PharmaTraining Limited, Window Conference Venue, 13 Windsor Street, Islington, London, N1 8QG, United Kingdom
This unique 2 day course introduces and integrates the key elements of tablet development with the principles of Quality by Design (QbD). It will include experimental, hands-on experience of formulation development:
The Product Development Lifecyle Making sense of ICH Q8, 9 and 10. Identifiying the material properties which will become Critical Quality Attributes at an early stage
Preformulation studies Material characterisation. Morphic form identification Salt selection. Compressibility testing. Excipient and Process compatibility testing. Applications of advanced techniques to aid development including AFM
Formulation development Formula selection. Process selection. Product Optimisation and the formulation cycle. Advanced Intermediate and Product characterisation. Developing Product Control Strategies at the formulation development phase. Proper integration of all of these elements is essential to achieve “Quality by Design” because data from each phase is used to control the next step in the development process. By achieving proper integration based on sound scientific principles, many development and production problems can be avoided. The course includes case studies of tablet development at the preformulation and formulation development phases as well a detailed step by step analysis of all elements of the tablet manufacturing process. Hands on, practical studies will underpin the scientific learning in this participative course.
Day 1: Preformulation
Morning Developing a Target Product Profile. The product development process. "What are “Preformulation studies”. Linking material properties to formulation and processing behaviour
Afternoon Identifying potential Critical Product Attributes related to the drug substance.

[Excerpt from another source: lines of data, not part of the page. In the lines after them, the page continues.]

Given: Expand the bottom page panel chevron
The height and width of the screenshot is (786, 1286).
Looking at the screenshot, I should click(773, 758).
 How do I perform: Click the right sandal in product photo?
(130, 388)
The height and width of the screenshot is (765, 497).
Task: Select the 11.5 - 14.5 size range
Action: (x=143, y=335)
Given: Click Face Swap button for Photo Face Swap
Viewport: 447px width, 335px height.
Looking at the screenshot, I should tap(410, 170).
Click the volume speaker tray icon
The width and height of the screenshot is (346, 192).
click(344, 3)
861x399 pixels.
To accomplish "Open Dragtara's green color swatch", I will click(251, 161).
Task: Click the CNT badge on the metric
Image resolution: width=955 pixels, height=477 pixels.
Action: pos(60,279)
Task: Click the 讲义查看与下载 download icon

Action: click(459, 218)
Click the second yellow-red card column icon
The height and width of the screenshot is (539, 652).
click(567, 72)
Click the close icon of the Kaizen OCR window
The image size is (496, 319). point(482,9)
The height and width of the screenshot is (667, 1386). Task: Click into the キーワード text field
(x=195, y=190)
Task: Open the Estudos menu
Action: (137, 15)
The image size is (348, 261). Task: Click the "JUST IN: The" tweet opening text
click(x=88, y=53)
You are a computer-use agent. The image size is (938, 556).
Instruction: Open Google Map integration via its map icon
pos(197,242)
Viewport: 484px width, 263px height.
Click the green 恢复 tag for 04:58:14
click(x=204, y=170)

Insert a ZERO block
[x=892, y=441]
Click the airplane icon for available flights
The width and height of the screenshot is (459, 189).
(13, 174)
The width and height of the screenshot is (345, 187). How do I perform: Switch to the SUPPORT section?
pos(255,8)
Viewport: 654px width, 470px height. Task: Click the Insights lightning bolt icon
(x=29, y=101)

Advanced material characterisation. Linking material properties to formulation requirements
Practical Effect of material properties on powder mixing behaviour.
Day 2: Tablet formulation—an introduction
Morning Selecting the right formulation for the drug and target product profile based on
the properties of the drug substance
Key unit operations and their Critical Process Parameters
Putting it altogether—building a coherent manufacturing process
Afternoon Case studies, workshops. Use of the Precision Compaction Tester. Participants open forum and Question and Answer session.
Practical How do tablets stick together? Developing a “fair test” to evaluate compressibility.
Wherever possible participants should bring practical problems and examples which can be reviewed on the course. The course will be highly participative and useful for people with or without formulation experience. Dress casual, you may get wet!